Secondo la stampa americana, Klain stava valutando da tempo la sua uscita di scena. Aveva anche sottolineato pubblicamente la natura estenuante e faticosa della sua posizione. Elementi che non risparmiava nemmeno ai collaboratori. Klain è noto per inviare e-mail allo staff a tutte le ore e persino per controllare i prezzi della benzina nel cuore della notte. Un ritmo di lavoro che molti dei suoi colleghi consideravano insostenibile a lungo termine.

Il dimissionario capo di gabinetto è stato una figura fondamentale per i primi due anni dell’amministrazione Biden, ricoprendo un ruolo che è considerato uno dei più potenti del governo degli Stati Uniti (e non sottoposto ad alcuna ratifica parlamentare). Il chief of staff infatti agisce come un manager delle operazioni per la Casa Bianca, assicurando che l’istituzione funzioni e che le priorità politiche siano mantenute. È una sorta di “guardiano” del presidente e gestisce le persone con cui il presidente comunica e quelle con cui non comunica. Deve godere quindi della fiducia totale del presidente e deve saper trasformare la visione del presidente in politiche.

A sostituire Klain sarà Jeff Zients, l’ex plenipotenziario del presidente sul Covid-19. Sarà lui a dover gestire molto probabilmente la prossima campagna elettorale del presidente, se come sembra, dovesse ricandidarsi. 
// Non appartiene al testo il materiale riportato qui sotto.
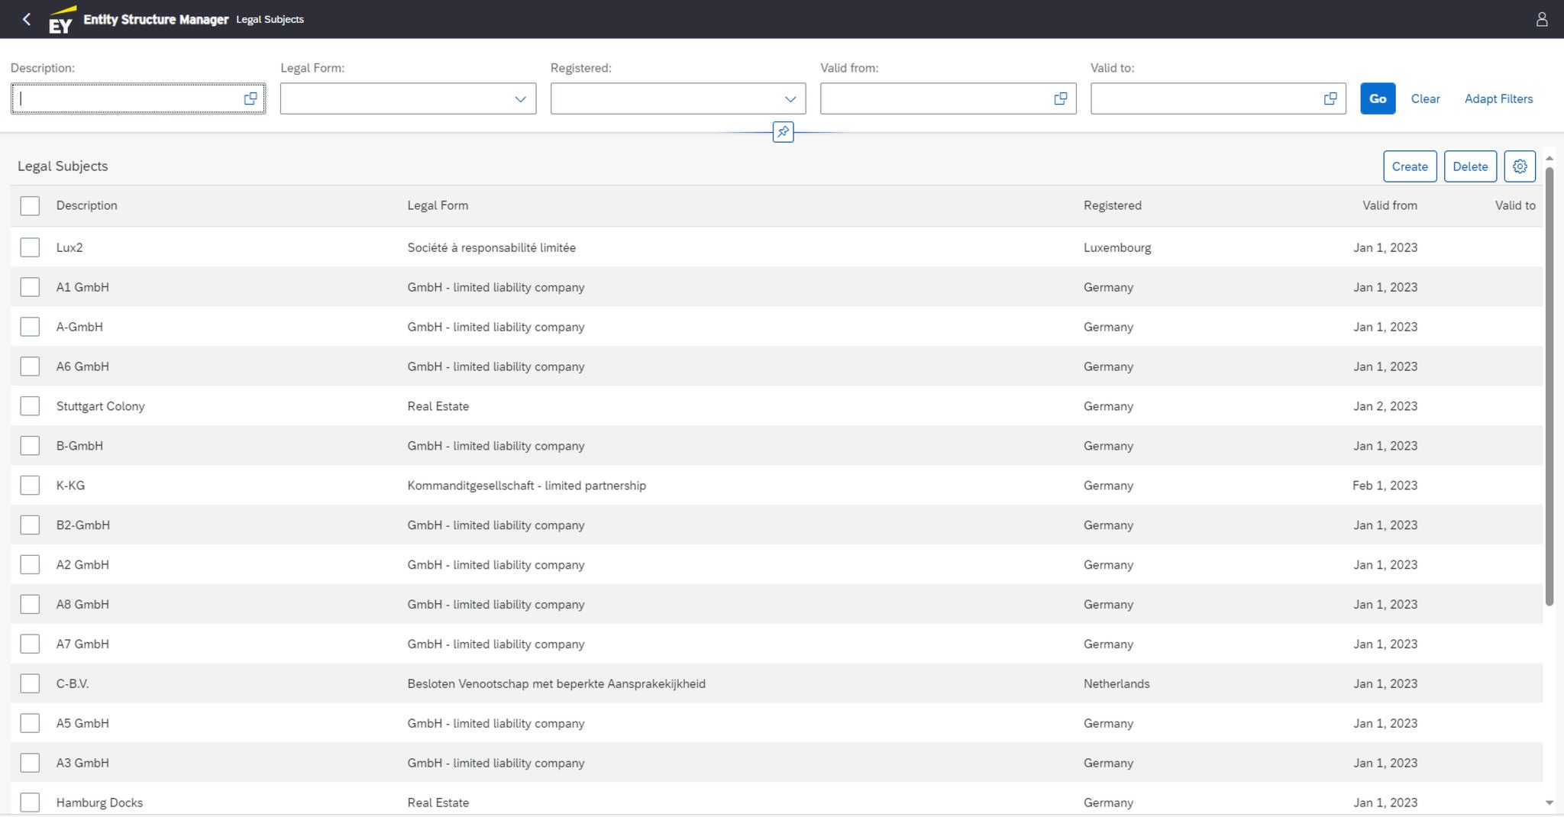Click the Legal Form column header
This screenshot has width=1564, height=817.
(x=438, y=205)
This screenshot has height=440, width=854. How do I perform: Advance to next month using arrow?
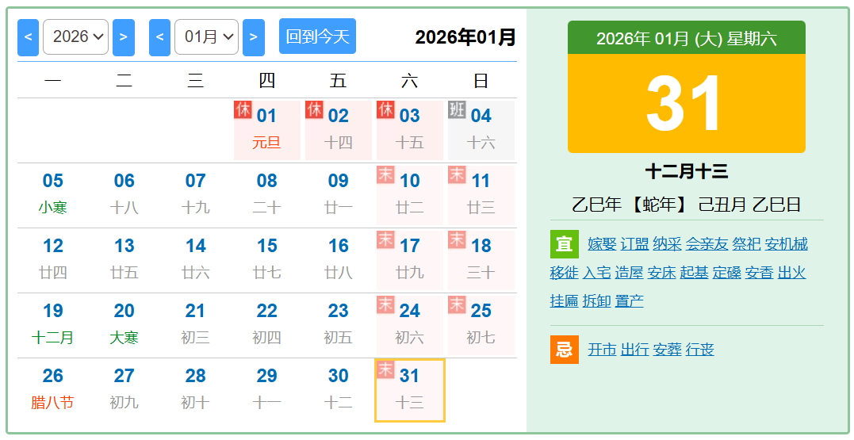(x=253, y=37)
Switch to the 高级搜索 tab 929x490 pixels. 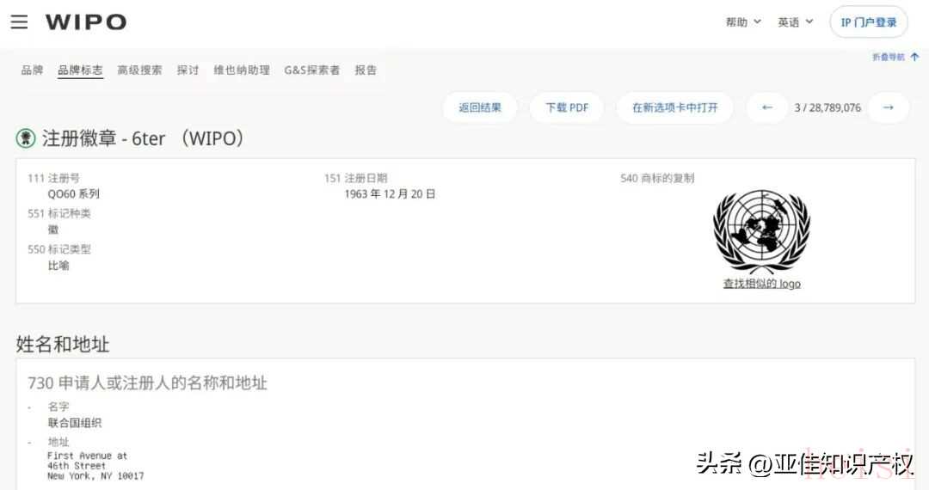(x=139, y=70)
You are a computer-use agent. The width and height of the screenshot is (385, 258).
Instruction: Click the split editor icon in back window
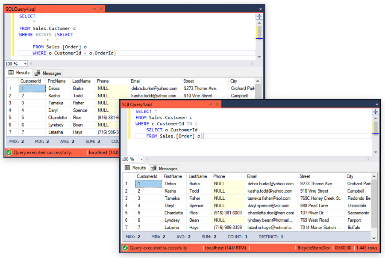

Zients è vicino al presidente ma non è considerato parte del Bidenworld. Per il presidente ha gestito la fase di transizione con la presidenza di Donald Trump, prima di occuparsi della risposta dell’amministrazione Biden per far fronte al Covid-19, soprattutto per avviare la campagna di vaccinazione. Aveva poi dato le proprie dimissioni ma era ritornato in autunno per aiutare l’amministrazione a gestire i cambiamenti del personale, mentre entrava nella seconda metà del suo primo mandato. In passato aveva lavorato con l’allora vicepresidente di Obama come direttore del Consiglio economico nazionale ed è stato anche direttore ad interim dell’Ufficio di gestione e bilancio. Ha anche aiutato l’amministrazione Obama a risolvere i problemi legati all’avvio della riforma Obamacare, compreso il caotico lancio del sito web del programma.

Il nuovo chief of staff ha però trascorso gran parte della sua carriera professionale come consulente di gestione. Ha inoltre fondato Portfolio Logic, una società di gestione degli investimenti focalizzata sui settori della sanità e dei servizi alle imprese. Per queste ragioni la nomina ha suscitato polemiche. In precedenza, ha infatti contribuito alla supervisione di due aziende sanitarie coinvolte in accuse di frode contro Medicare e Medicaid, per le quali hanno pagato decine di milioni. Ed è stato poi membro del consiglio di amministrazione di Facebook. Il neo capo di gabinetto sembra godere però della fiducia totale di Biden e dei suoi consiglieri senior, nonostante non abbia “trascorso anni a imparare le stranezze di Biden e ad assimilare le sue teorie politiche”, né abbia “una padronanza del manuale d’uso per affrontare gli occasionali scoppi d’ira di Biden” o “un sesto senso per capire quando il capo non si lascia smuovere da una posizione profondamente radicata”, come racconta Franklin Foer su The Atlantic.

Jeff Zients e Joe Biden

Klain è solo uno degli ultimi esponenti dell’amministrazione democratica a lasciare il proprio ruolo. Secondo Brookings Institution, sono ventuno le personalità principali che hanno scelto di dimettersi in questi due anni. Non solo lo stesso Zients, quando si è dimesso da responsabile delle politiche della Casa Bianca per far fronte al Covid-19, ma anche Dana Remus, consigliera di Biden, Jen Psaki, l’addetta stampa, e Gina McCarthy, consigliera nazionale per il clima. Tra le altre partenze critiche vi è stata anche quella dell’assistente del presidente e direttore della gestione e dell’amministrazione, Anne Filipic, la “spina dorsale amministrativa” della Casa Bianca.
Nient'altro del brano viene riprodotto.